Swap "computer-use agent" for "desktop agent" throughout the lines that follow, and leave everything else unchanged.

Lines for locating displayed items
----------------

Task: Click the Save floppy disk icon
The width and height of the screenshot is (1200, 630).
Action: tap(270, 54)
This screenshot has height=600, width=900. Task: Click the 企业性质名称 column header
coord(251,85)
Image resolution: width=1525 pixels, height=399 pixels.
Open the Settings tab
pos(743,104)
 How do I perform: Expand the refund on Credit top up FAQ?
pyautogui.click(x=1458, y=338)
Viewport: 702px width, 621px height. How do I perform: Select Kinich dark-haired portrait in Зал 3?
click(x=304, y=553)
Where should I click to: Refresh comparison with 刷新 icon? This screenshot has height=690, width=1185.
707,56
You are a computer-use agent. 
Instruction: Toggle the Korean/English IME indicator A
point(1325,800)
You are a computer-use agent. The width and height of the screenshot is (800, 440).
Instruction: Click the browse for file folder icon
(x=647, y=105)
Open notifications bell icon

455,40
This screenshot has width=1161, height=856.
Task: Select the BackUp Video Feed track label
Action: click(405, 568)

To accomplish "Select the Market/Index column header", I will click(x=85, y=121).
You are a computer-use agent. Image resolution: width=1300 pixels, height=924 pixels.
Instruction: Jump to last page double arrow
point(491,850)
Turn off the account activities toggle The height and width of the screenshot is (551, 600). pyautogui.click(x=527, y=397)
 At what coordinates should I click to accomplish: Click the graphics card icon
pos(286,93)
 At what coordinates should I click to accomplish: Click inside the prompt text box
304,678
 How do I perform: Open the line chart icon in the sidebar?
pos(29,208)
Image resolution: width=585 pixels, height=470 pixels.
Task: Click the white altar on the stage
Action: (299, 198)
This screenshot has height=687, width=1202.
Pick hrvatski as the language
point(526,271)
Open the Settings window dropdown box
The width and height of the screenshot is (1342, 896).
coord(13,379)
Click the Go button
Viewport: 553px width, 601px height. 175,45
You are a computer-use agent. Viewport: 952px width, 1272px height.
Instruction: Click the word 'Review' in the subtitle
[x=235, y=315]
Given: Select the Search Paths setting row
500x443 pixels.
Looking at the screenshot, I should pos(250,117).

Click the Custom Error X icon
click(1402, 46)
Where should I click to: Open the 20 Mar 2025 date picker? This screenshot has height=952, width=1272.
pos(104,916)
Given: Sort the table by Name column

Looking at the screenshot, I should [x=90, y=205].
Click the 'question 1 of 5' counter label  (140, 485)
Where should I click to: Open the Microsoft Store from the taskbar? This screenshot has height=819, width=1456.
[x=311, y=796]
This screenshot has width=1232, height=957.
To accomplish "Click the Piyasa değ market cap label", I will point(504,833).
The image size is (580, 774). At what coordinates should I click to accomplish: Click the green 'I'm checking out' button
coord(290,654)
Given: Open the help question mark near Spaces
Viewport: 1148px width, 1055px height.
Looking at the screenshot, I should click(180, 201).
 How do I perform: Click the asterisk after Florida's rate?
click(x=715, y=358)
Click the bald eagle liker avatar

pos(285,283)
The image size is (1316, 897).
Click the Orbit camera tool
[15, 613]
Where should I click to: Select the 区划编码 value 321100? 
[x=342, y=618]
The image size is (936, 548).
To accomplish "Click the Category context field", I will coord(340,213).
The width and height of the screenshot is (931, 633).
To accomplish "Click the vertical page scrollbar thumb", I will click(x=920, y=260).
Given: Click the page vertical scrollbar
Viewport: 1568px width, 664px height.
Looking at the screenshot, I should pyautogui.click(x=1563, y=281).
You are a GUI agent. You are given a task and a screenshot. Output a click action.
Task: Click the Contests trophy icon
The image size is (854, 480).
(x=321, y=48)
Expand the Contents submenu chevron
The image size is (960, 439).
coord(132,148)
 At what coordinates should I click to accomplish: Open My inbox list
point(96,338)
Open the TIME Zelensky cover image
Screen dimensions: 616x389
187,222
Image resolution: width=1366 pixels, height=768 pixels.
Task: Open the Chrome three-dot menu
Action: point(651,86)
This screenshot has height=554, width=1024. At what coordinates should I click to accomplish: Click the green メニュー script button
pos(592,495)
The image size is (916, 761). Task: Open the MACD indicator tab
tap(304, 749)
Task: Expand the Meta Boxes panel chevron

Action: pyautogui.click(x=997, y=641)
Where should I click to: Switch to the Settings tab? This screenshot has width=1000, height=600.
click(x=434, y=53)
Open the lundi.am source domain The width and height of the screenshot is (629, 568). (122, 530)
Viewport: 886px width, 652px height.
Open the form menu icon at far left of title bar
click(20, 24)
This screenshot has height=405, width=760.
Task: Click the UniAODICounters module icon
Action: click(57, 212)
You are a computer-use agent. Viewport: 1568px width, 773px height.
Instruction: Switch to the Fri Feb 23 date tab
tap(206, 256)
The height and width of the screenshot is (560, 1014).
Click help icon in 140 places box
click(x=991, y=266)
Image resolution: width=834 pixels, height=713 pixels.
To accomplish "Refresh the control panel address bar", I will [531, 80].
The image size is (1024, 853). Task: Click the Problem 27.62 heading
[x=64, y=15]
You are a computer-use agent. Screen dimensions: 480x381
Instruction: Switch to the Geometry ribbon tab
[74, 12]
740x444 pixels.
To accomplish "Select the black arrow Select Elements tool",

----------------

◆ Solution below ◆
Task: Click the Save floppy disk icon
The width and height of the screenshot is (1200, 630).
Action: tap(270, 54)
This screenshot has height=600, width=900. Task: Click the 企业性质名称 column header
coord(251,85)
Image resolution: width=1525 pixels, height=399 pixels.
Open the Settings tab
pos(743,104)
 How do I perform: Expand the refund on Credit top up FAQ?
pyautogui.click(x=1458, y=338)
Viewport: 702px width, 621px height. How do I perform: Select Kinich dark-haired portrait in Зал 3?
click(x=304, y=553)
Where should I click to: Refresh comparison with 刷新 icon? This screenshot has height=690, width=1185.
707,56
You are a desktop agent. 
Instruction: Toggle the Korean/English IME indicator A
point(1325,800)
You are a desktop agent. The width and height of the screenshot is (800, 440).
Instruction: Click the browse for file folder icon
(x=647, y=105)
Open notifications bell icon

455,40
This screenshot has width=1161, height=856.
Task: Select the BackUp Video Feed track label
Action: click(405, 568)

To accomplish "Select the Market/Index column header", I will click(x=85, y=121).
You are a desktop agent. Image resolution: width=1300 pixels, height=924 pixels.
Instruction: Jump to last page double arrow
point(491,850)
Turn off the account activities toggle The height and width of the screenshot is (551, 600). pyautogui.click(x=527, y=397)
 At what coordinates should I click to accomplish: Click the graphics card icon
pos(286,93)
 At what coordinates should I click to accomplish: Click inside the prompt text box
304,678
 How do I perform: Open the line chart icon in the sidebar?
pos(29,208)
Image resolution: width=585 pixels, height=470 pixels.
Task: Click the white altar on the stage
Action: (299, 198)
This screenshot has height=687, width=1202.
Pick hrvatski as the language
point(526,271)
Open the Settings window dropdown box
The width and height of the screenshot is (1342, 896).
coord(13,379)
Click the Go button
Viewport: 553px width, 601px height. 175,45
You are a desktop agent. Viewport: 952px width, 1272px height.
Instruction: Click the word 'Review' in the subtitle
[x=235, y=315]
Given: Select the Search Paths setting row
500x443 pixels.
Looking at the screenshot, I should pos(250,117).

Click the Custom Error X icon
click(1402, 46)
Where should I click to: Open the 20 Mar 2025 date picker? This screenshot has height=952, width=1272.
pos(104,916)
Given: Sort the table by Name column

Looking at the screenshot, I should [x=90, y=205].
Click the 'question 1 of 5' counter label  (140, 485)
Where should I click to: Open the Microsoft Store from the taskbar? This screenshot has height=819, width=1456.
[x=311, y=796]
This screenshot has width=1232, height=957.
To accomplish "Click the Piyasa değ market cap label", I will point(504,833).
The image size is (580, 774). At what coordinates should I click to accomplish: Click the green 'I'm checking out' button
coord(290,654)
Given: Open the help question mark near Spaces
Viewport: 1148px width, 1055px height.
Looking at the screenshot, I should click(180, 201).
 How do I perform: Click the asterisk after Florida's rate?
click(x=715, y=358)
Click the bald eagle liker avatar

pos(285,283)
The image size is (1316, 897).
Click the Orbit camera tool
[15, 613]
Where should I click to: Select the 区划编码 value 321100? 
[x=342, y=618]
The image size is (936, 548).
To accomplish "Click the Category context field", I will coord(340,213).
The width and height of the screenshot is (931, 633).
To accomplish "Click the vertical page scrollbar thumb", I will click(x=920, y=260).
Given: Click the page vertical scrollbar
Viewport: 1568px width, 664px height.
Looking at the screenshot, I should pyautogui.click(x=1563, y=281).
You are a GUI agent. You are given a task and a screenshot. Output a click action.
Task: Click the Contests trophy icon
The image size is (854, 480).
(x=321, y=48)
Expand the Contents submenu chevron
The image size is (960, 439).
coord(132,148)
 At what coordinates should I click to accomplish: Open My inbox list
point(96,338)
Open the TIME Zelensky cover image
Screen dimensions: 616x389
187,222
Image resolution: width=1366 pixels, height=768 pixels.
Task: Open the Chrome three-dot menu
Action: point(651,86)
This screenshot has height=554, width=1024. At what coordinates should I click to accomplish: Click the green メニュー script button
pos(592,495)
The image size is (916, 761). Task: Open the MACD indicator tab
tap(304, 749)
Task: Expand the Meta Boxes panel chevron

Action: pyautogui.click(x=997, y=641)
Where should I click to: Switch to the Settings tab? This screenshot has width=1000, height=600.
click(x=434, y=53)
Open the lundi.am source domain The width and height of the screenshot is (629, 568). (122, 530)
Viewport: 886px width, 652px height.
Open the form menu icon at far left of title bar
click(20, 24)
This screenshot has height=405, width=760.
Task: Click the UniAODICounters module icon
Action: click(57, 212)
You are a desktop agent. Viewport: 1568px width, 773px height.
Instruction: Switch to the Fri Feb 23 date tab
tap(206, 256)
The height and width of the screenshot is (560, 1014).
Click help icon in 140 places box
click(x=991, y=266)
Image resolution: width=834 pixels, height=713 pixels.
To accomplish "Refresh the control panel address bar", I will [531, 80].
The image size is (1024, 853). Task: Click the Problem 27.62 heading
[x=64, y=15]
You are a desktop agent. Screen dimensions: 480x381
Instruction: Switch to the Geometry ribbon tab
[74, 12]
740x444 pixels.
To accomplish "Select the black arrow Select Elements tool",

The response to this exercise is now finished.